**THE RECORDS:**

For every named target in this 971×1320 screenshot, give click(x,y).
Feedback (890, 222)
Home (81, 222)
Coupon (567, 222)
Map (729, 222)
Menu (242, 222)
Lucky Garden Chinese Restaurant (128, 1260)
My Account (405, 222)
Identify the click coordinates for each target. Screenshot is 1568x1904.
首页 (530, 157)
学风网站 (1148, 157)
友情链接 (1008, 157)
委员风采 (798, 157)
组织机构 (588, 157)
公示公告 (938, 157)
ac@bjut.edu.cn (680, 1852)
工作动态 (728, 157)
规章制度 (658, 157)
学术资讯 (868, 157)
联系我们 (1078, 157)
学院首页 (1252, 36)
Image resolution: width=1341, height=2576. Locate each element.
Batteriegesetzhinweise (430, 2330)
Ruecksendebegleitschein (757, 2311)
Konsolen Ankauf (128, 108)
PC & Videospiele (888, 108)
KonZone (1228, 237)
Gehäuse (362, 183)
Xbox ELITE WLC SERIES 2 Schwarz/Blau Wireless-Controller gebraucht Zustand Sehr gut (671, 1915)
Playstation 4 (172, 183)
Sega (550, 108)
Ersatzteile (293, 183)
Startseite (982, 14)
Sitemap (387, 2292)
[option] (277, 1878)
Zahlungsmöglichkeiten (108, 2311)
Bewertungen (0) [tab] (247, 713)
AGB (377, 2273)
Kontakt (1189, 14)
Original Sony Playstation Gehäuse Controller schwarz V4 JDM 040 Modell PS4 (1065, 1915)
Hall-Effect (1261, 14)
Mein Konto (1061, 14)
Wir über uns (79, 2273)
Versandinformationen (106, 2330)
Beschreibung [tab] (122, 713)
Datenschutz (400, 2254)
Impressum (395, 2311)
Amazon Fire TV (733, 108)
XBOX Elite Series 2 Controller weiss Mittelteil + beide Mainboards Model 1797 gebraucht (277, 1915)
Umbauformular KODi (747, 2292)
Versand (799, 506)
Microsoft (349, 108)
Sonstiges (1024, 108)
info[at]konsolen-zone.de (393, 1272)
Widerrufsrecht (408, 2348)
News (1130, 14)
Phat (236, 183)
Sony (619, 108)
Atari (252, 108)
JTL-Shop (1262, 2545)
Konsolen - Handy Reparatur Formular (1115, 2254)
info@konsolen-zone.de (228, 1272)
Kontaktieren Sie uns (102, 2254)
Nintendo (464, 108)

**GIVEN INSTRUCTION:** Pick out each line above that contains the word "click". Case counts, so a line matches only if its capitalization is the same.

**RESPONSE:**
For every named target in this 971×1320 screenshot, give click(x,y).
Identify the click coordinates for each target. Screenshot is 1568x1904.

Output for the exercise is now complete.